One of COP26’s four goals is to deliver on a commitment made by developed countries at COP15 in 2009 to mobilise at least $100bn (€86.5bn) annually in climate finance by 2020. In July 2021, the V20 group of nations most vulnerable to climate change called for developed countries to urgently meet their promise. Last month, the OECD reported that the highest level of climate finance raised was $79.6bn in 2019. This included $14bn in private finance. 

Trillions of dollars in private and public sector finance will be needed to secure global net-zero carbon emissions by 2050 and to keep 1.5ºC within reach. The global funding gap to meet UN’s Sustainable Development Goals this decade is $84-101trn. This includes $15-18trn for net-zero energy transition. It is estimated that between 2030 and 2050 over $80trn in additional climate investment is required to fund net-zero transition. 

To mobilise private finance at the scale, COP26 needs to address three key areas. 

Carbon markets
First, develop robust international carbon markets to incentivise efforts to decarbonise and mobilise negative-emissions technologies (NETs). COP26 is the moment to put into operation the Paris Agreement’s international carbon-market mechanism. Carbon markets are fragmented in terms of prices and standards. This is not conducive to mobilising private finance and it creates concerns

that carbon prices are not high enough to incentivise global emissions reduction. 

In July 2021, G20 finance ministers endorsed carbon-pricing mechanisms as part of the policy mix to achieve orderly net-zero transition. COP26 should aim to formalise G20 consensus on carbon pricing. 

Areas requiring consideration include carbon price floor arrangements; effectiveness of carbon-border adjustments; mitigation of carbon leakage risks; and non-regressive carbon tax implementation. G20 economies responsible for 78% of global emissions should agree carbon price floors to ensure carbon prices can achieve more ambitious nationally determined contributions. 

Scaling voluntary carbon markets is an important initiative to create international carbon-credit markets. High governance standards, G20 carbon pricing mechanisms and science-based carbon accounting are essential to establish trusted markets. 

Robust capital markets would accelerate decarbonisation by enabling trading of high-integrity carbon credits in transparent and liquid markets. A share of proceeds from trading activities would assist vulnerable countries to meet climate adaptation costs.

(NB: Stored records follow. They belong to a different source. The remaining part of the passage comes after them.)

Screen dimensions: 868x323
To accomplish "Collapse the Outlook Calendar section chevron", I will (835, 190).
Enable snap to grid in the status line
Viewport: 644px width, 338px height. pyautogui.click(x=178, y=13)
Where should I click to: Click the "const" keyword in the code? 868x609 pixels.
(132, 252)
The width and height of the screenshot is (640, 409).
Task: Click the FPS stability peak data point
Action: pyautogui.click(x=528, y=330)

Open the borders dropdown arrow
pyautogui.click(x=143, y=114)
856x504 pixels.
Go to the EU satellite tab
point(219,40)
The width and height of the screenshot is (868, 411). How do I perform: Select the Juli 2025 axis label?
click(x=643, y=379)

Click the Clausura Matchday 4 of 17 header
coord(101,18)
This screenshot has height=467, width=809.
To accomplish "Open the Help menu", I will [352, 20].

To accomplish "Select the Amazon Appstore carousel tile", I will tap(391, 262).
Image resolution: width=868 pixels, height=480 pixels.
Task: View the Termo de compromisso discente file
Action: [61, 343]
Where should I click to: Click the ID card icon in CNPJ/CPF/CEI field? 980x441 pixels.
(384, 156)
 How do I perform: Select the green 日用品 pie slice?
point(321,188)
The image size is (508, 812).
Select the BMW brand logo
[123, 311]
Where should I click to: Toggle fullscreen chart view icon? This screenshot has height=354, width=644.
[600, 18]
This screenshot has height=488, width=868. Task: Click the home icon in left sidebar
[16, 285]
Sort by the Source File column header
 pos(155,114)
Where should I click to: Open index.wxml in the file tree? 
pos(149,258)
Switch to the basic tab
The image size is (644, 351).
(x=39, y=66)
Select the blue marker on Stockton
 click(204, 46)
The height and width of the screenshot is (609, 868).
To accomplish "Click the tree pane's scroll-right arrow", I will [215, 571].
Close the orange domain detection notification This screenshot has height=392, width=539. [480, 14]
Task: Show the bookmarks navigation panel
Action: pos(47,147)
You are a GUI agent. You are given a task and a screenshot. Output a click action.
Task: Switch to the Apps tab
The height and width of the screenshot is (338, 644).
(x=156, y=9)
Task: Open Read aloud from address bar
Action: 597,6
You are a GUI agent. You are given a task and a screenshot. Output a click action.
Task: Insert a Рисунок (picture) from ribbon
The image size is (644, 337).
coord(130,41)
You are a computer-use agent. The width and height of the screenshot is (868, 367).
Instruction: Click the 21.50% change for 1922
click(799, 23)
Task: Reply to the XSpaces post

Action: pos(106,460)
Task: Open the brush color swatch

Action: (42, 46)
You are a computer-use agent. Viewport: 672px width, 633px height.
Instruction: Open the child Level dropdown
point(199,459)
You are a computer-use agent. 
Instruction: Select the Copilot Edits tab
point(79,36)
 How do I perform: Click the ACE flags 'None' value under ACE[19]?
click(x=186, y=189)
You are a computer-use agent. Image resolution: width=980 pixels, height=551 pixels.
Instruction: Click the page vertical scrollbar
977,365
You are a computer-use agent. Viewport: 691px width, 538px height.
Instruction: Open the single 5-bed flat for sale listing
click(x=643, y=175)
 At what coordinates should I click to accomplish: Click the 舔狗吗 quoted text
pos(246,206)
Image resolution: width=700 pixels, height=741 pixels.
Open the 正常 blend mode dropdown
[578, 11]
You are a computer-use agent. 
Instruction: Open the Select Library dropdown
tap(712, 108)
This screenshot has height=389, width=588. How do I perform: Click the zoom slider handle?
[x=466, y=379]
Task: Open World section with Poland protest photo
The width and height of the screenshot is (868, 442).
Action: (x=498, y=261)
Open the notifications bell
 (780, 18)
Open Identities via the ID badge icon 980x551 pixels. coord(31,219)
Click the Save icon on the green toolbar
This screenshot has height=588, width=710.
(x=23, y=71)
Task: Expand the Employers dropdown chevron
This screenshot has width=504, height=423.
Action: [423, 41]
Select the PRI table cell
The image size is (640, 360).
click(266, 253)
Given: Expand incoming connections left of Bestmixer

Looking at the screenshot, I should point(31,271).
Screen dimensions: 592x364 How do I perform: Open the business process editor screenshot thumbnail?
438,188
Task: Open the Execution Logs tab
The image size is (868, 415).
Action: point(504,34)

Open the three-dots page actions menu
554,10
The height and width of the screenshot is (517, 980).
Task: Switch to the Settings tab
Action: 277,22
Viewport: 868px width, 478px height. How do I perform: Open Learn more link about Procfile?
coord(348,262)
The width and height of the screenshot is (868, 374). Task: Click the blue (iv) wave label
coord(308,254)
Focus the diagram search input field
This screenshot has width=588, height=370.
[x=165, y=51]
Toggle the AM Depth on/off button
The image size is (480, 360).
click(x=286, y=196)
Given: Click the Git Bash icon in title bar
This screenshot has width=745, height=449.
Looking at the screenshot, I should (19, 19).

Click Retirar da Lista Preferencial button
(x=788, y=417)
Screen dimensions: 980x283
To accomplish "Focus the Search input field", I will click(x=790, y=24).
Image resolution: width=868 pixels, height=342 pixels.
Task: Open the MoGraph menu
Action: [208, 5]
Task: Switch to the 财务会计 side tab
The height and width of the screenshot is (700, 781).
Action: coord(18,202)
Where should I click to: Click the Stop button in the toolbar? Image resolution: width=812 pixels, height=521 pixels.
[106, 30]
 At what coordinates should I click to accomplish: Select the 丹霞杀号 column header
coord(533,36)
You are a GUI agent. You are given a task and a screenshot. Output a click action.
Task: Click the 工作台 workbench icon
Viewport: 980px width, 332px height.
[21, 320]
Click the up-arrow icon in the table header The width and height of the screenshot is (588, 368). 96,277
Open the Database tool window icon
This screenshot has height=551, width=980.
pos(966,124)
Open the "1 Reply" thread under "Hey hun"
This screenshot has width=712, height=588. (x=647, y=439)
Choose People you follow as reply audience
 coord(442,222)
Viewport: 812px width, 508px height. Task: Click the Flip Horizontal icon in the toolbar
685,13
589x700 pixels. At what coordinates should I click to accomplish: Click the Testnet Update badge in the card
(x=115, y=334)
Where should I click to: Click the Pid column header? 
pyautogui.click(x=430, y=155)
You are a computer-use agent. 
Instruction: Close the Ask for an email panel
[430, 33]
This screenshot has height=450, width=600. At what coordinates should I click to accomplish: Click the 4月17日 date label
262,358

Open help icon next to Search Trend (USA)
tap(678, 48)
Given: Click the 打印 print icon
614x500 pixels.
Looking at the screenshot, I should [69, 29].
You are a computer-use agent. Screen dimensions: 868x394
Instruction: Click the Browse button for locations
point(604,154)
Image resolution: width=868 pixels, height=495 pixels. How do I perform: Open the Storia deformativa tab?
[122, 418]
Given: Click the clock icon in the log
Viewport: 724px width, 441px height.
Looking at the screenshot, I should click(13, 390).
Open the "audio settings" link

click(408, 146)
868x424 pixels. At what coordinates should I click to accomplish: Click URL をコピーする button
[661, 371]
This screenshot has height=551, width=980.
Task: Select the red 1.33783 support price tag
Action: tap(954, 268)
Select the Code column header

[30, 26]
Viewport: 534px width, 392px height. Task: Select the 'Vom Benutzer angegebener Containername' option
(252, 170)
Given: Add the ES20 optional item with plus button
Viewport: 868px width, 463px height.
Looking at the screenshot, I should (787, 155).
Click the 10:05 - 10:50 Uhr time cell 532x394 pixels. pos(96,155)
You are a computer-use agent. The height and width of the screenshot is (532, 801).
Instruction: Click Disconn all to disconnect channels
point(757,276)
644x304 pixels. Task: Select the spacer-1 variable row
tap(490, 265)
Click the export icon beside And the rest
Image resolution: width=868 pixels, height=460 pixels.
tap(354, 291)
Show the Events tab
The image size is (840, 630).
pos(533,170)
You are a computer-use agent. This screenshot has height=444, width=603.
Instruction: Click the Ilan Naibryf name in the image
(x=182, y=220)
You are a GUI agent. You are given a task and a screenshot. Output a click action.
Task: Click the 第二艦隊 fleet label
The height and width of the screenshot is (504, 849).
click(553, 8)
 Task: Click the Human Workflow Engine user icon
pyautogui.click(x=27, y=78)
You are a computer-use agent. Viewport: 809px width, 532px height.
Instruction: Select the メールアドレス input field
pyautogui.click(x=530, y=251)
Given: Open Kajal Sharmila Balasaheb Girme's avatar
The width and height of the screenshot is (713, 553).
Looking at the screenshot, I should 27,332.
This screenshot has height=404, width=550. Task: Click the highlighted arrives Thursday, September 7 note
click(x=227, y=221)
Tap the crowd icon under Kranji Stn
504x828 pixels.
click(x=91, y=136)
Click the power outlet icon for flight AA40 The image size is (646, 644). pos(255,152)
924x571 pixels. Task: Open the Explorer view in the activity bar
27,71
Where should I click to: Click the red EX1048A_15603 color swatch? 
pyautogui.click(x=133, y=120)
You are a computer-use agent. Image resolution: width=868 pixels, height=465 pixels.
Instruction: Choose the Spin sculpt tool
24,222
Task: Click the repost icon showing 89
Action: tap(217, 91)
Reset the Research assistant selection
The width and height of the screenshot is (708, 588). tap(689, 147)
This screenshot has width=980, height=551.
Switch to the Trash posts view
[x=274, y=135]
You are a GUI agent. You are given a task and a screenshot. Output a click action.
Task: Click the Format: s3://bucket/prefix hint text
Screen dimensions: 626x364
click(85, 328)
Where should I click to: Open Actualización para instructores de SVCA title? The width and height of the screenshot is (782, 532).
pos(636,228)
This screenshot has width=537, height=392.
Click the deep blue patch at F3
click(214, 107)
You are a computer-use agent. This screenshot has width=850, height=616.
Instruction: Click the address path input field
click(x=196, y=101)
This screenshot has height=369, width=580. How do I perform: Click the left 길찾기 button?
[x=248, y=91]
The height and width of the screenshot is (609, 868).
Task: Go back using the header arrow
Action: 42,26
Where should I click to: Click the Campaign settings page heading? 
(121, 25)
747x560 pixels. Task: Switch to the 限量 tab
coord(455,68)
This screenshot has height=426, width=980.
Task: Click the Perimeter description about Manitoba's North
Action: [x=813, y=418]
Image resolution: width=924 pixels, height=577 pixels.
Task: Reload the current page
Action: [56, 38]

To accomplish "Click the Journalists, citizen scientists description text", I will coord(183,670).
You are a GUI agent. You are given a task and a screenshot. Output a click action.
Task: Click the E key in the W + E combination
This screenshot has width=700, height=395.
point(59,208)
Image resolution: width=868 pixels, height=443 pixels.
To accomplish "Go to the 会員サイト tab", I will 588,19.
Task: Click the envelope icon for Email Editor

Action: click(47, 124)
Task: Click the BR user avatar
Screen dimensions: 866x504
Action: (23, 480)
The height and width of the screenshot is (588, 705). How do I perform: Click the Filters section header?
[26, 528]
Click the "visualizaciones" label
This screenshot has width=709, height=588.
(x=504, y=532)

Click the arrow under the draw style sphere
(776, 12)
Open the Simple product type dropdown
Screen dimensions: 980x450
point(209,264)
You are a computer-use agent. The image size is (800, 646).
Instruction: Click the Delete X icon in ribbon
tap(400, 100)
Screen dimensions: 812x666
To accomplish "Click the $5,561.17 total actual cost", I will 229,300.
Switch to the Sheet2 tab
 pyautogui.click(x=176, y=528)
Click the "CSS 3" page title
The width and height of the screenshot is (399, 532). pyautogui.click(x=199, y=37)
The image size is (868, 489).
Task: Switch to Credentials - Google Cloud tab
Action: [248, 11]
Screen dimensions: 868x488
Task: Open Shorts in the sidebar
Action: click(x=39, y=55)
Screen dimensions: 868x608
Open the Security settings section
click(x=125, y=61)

Creating markets with operational integrity will motivate the supply of NETs that create high-integrity tradeable removal carbon credits. NETs such as nature-based removal solutions, direct air carbon capture and storage, and bioenergy CCS are essential to achieve net-zero transition. These carbon-removal solutions can complement a company’s internal decarbonisation plans. The Coalition for Negative Emissions in June 2021 found the current NETs pipeline is insufficient. It highlighted an 80% shortfall in negative emissions required by 2025 to meet the 1.5°C target.

Scaling up carbon markets is an opportunity to adopt digital infrastructure to support exchange trading. Technologies employed in decentralised finance, such as distributed ledger technology, offer inherent transparency, enhanced integrity, efficient and resilient infrastructure to scale up a global network of carbon markets.

Agree on how to scale up impact
The second action is to foster consensus on sustainable-finance frameworks to scale up sustainable-impact investment. Frameworks should incorporate regulation and best practices across taxonomies, disclosure/reporting standards and benchmarks. 

The EU’s Sustainable Finance Framework and the International Platform on Sustainable Finance (IPSF) promote private-sector sustainable investment. IPSF’s work on developing a common taxonomy builds international consensus on ‘green’ taxonomies and helps to scale up cross-border green investments. COP26 should ensure that IPSF membership includes all G20 countries. This would augment the efforts of The Glasgow Financial Alliance for Net Zero (GFANZ) by enabling greener transitions with reduced ‘greenwashing’ risk. 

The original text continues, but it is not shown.